Fairy Tail is nothing but an excuse made by some third rate hack who's trying to copy OP, in all honesty.

Looking for a good shonen you're much better off with Fullmetal Alchemist, although the anime FMA: Brotherhood is one of the best adaptions ever.


----------



## Saturday (May 6, 2011)

Just don't read Fairy Tail. It's *horrible*.


----------



## Will Smith (May 6, 2011)

Read Pokemon.


----------



## Razor Ramon HG (May 6, 2011)

While it hasn't been in the best of form lately, Hajime no Ippo is one of my favourite shonens and I can definately vouch for that
I can suggest deadman wonderland but that's a bit more grown up and violent
And Beelzebub which is great for a laugh and then gets super awesome later on.

Like people said before the only current one that's like One Piece is probably Toriko but you've picked that up already


----------



## Samavarti (May 7, 2011)

Well if you are looking for a good Shounen you Should read Kekkaishi and the Law of Ueki, they are pretty goo shounen mangas, with a good story and charismatic characters.

If you are searching somthing more like One Piece, the only one i can think is Toriko, and Maybe Hunter x Hunter, although the last is a more obscure.

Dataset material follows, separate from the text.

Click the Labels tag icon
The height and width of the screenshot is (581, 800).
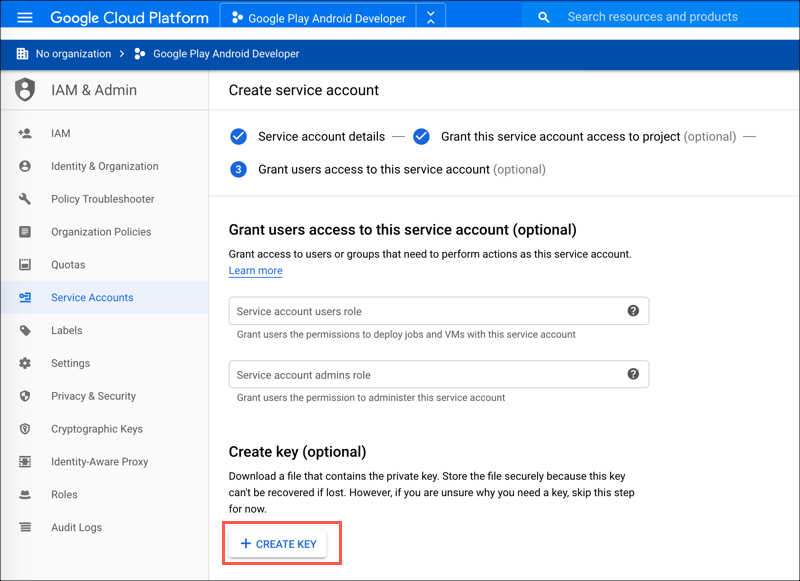25,330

Also Rave Master could be of your interest, even though is of the author of Fairy Tail, the story isn't so bad,  and is share some similarities with one piece.


----------



## zapman (May 7, 2011)

Toriko and Fairy Tail are the obvious choices


----------



## MrCinos (May 7, 2011)

*Violinist of Hameln*. My #1 shounen in terms of epicness and mass battle depiction  
Although overall One Piece is better. Though OP is the only ongoing action shounen which I can say is better than VoH.


----------



## Thor (May 7, 2011)

Naruto 




.............wait Bleach


----------



## TeenRyu (May 7, 2011)

Mahou Sensei Negima. Though it can be kinda bland at the beginning, (Lots of Harem and Such) It gets _really_ good as the series goes on. Definitely worth a try at least.


----------